Records taken from a collection:
***
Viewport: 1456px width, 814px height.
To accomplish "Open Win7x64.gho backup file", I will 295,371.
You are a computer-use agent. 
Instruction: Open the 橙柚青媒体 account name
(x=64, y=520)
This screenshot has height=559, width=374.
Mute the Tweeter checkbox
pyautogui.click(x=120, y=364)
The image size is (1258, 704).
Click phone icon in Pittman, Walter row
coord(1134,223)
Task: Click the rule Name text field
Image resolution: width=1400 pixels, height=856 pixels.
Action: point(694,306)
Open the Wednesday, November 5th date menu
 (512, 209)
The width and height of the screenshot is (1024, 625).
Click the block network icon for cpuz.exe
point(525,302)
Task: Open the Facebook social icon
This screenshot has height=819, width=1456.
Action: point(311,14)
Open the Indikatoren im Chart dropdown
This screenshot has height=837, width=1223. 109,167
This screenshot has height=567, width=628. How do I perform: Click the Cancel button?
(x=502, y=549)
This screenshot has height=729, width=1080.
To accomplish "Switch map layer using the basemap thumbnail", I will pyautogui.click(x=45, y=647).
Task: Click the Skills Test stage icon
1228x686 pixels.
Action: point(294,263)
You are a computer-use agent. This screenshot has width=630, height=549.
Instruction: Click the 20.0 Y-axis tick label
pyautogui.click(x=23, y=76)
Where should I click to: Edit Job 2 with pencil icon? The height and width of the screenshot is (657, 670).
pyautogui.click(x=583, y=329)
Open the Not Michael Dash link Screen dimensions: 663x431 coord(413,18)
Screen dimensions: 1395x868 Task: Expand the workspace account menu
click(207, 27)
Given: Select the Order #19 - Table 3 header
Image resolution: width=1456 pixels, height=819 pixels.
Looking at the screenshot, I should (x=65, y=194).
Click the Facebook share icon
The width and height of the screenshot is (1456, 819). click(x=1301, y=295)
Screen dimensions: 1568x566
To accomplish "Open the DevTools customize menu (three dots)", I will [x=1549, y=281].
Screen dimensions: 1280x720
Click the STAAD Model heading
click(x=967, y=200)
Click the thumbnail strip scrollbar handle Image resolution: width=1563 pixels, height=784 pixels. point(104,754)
***
[YOUR INSTRUCTIONS]:
Edit the records above so that every "Screen dimensions" becomes "Screen size", and keep all other text the same.

[SOLUTION]:
Viewport: 1456px width, 814px height.
To accomplish "Open Win7x64.gho backup file", I will 295,371.
You are a computer-use agent. 
Instruction: Open the 橙柚青媒体 account name
(x=64, y=520)
This screenshot has height=559, width=374.
Mute the Tweeter checkbox
pyautogui.click(x=120, y=364)
The image size is (1258, 704).
Click phone icon in Pittman, Walter row
coord(1134,223)
Task: Click the rule Name text field
Image resolution: width=1400 pixels, height=856 pixels.
Action: point(694,306)
Open the Wednesday, November 5th date menu
 (512, 209)
The width and height of the screenshot is (1024, 625).
Click the block network icon for cpuz.exe
point(525,302)
Task: Open the Facebook social icon
This screenshot has height=819, width=1456.
Action: point(311,14)
Open the Indikatoren im Chart dropdown
This screenshot has height=837, width=1223. 109,167
This screenshot has height=567, width=628. How do I perform: Click the Cancel button?
(x=502, y=549)
This screenshot has height=729, width=1080.
To accomplish "Switch map layer using the basemap thumbnail", I will pyautogui.click(x=45, y=647).
Task: Click the Skills Test stage icon
1228x686 pixels.
Action: point(294,263)
You are a computer-use agent. This screenshot has width=630, height=549.
Instruction: Click the 20.0 Y-axis tick label
pyautogui.click(x=23, y=76)
Where should I click to: Edit Job 2 with pencil icon? The height and width of the screenshot is (657, 670).
pyautogui.click(x=583, y=329)
Open the Not Michael Dash link Screen size: 663x431 coord(413,18)
Screen size: 1395x868 Task: Expand the workspace account menu
click(207, 27)
Given: Select the Order #19 - Table 3 header
Image resolution: width=1456 pixels, height=819 pixels.
Looking at the screenshot, I should (x=65, y=194).
Click the Facebook share icon
The width and height of the screenshot is (1456, 819). click(x=1301, y=295)
Screen size: 1568x566
To accomplish "Open the DevTools customize menu (three dots)", I will [x=1549, y=281].
Screen size: 1280x720
Click the STAAD Model heading
click(x=967, y=200)
Click the thumbnail strip scrollbar handle Image resolution: width=1563 pixels, height=784 pixels. point(104,754)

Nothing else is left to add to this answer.